To-day it was of her first five years at Fairholme Court that she was thinking.
She remembered driving up to the house that was now her home.
She remembered walking through the hall into the drawing-room, distressfully conscious, even through her shyness, of the desecrated stateliness of a dwelling meant for beauty.
True, she would not in those days have known with what to replace the gaudy Axminster carpet in the hall, nor the arsenic green curtains at the drawing-room windows. But little as she had seen, little as she then knew of material loveliness, the right instinct she possessed for form and colour was outraged at every turn by the indications at once trivial and ponderous of Mid-Victorian taste.
As she entered the drawing-room, Mrs. Burbage rose from the sofa on which she had been lying, a woollen rug of rainbow hues thrown across her feet.
She was a little old woman with grey, corkscrew curls hanging in bunches over her ears, keen eyes, and a mouth which combined shrewdness and suspicion.
She looked Anne up and down with a penetrating glance.
“I didn’t think you would have grown so tall,” she remarked. “You were a little creature when I last saw you.

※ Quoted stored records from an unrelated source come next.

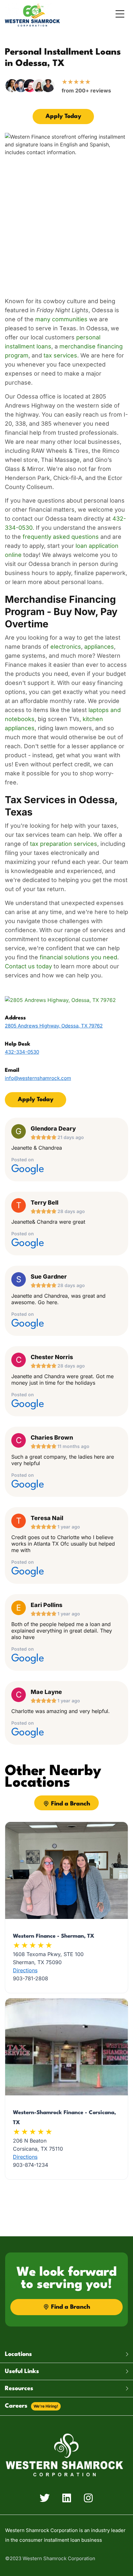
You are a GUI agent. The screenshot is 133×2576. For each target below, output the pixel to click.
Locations (18, 2354)
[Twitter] (45, 2498)
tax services (60, 355)
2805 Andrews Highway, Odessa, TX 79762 (54, 1026)
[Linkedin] (66, 2498)
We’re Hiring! (46, 2406)
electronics (65, 646)
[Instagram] (88, 2498)
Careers (31, 2406)
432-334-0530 (22, 1052)
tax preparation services (63, 843)
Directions (25, 1970)
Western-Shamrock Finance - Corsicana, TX (64, 2117)
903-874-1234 (30, 2165)
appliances (99, 646)
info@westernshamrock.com (38, 1078)
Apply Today (63, 116)
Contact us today (28, 966)
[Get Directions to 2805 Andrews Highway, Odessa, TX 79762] (60, 1000)
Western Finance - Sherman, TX (53, 1936)
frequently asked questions (61, 536)
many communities (61, 319)
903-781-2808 (30, 1978)
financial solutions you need (78, 957)
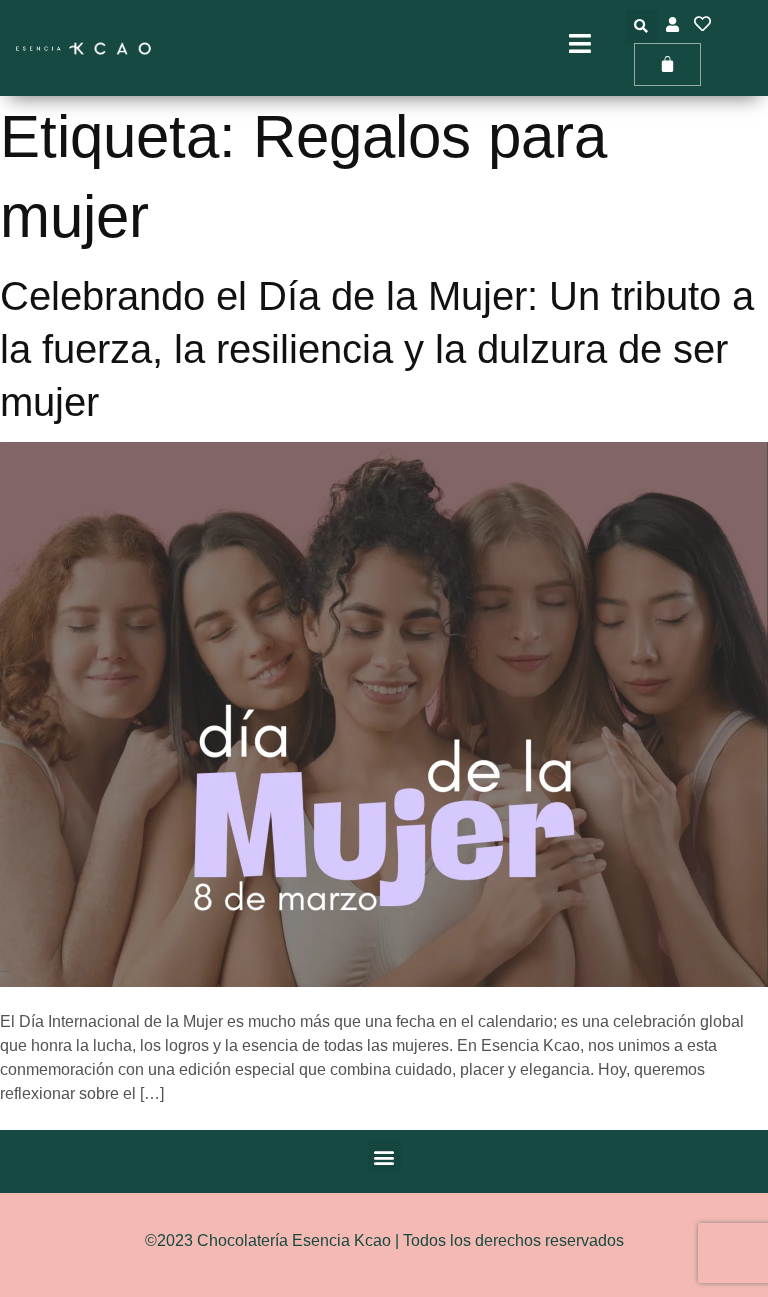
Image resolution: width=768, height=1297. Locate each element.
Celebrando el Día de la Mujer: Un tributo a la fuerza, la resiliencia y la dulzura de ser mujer (377, 349)
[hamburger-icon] (580, 48)
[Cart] (667, 64)
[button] (641, 26)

Ring for tea, my dear, and then I dare say you would like to go to your room. Parker will show you. Make yourself at home, and amuse yourself in your own way, if you can find anything to do in this dull place. I don’t want you to think you need trouble about running after me, unless I ask for you. I hate fuss. There will be time enough for that when I get worse.”

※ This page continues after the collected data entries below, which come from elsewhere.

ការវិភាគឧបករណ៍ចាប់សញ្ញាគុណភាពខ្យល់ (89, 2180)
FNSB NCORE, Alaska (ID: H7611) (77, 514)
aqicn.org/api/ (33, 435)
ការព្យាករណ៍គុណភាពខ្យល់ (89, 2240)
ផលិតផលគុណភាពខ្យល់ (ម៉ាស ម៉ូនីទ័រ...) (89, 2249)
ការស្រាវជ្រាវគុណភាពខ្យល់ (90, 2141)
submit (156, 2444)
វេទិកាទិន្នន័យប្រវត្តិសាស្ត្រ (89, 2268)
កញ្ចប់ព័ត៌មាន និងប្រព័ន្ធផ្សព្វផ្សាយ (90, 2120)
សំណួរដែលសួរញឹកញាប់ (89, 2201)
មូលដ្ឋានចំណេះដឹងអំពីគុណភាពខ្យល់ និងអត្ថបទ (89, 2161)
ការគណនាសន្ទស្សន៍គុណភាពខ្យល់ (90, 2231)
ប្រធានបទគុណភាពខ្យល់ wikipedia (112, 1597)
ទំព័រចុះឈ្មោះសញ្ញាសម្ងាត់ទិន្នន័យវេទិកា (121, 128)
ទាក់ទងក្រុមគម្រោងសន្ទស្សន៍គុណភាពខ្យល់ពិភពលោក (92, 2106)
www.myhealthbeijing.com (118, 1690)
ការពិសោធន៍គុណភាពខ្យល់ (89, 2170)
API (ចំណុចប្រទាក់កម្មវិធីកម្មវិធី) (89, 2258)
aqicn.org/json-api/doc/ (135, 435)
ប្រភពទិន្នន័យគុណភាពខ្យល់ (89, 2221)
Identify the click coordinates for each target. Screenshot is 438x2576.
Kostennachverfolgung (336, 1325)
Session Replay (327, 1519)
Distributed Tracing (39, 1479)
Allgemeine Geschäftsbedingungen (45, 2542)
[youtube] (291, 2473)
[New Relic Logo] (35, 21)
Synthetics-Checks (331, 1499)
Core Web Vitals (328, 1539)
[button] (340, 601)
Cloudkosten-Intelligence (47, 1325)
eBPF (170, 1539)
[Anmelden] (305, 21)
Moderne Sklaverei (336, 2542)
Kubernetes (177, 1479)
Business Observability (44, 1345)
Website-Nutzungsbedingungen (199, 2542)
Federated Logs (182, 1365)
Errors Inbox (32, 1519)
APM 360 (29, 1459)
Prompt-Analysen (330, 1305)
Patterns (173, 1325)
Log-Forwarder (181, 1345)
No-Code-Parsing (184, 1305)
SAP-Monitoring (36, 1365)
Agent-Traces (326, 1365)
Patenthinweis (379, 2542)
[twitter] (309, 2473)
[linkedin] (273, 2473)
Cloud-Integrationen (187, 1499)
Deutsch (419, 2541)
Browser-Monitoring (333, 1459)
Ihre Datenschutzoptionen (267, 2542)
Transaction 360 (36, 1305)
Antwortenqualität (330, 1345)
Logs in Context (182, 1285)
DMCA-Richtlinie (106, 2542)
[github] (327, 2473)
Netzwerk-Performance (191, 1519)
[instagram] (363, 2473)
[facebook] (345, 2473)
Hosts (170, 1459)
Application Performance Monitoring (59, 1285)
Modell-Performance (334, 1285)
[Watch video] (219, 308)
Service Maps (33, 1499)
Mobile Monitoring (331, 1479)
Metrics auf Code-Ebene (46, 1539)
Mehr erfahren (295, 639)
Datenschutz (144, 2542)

The words struck the keynote of the future relationship between the two women.
Even at that time Anne’s benefactress was a semi-invalid who did not rise till noon, and usually spent the rest of the day on the sofa, knitting interminably. Her illness, not at first severe, made any but the slightest attention unnecessary. She was a woman a little eccentric, often difficult in temper, but never exacting in trifles.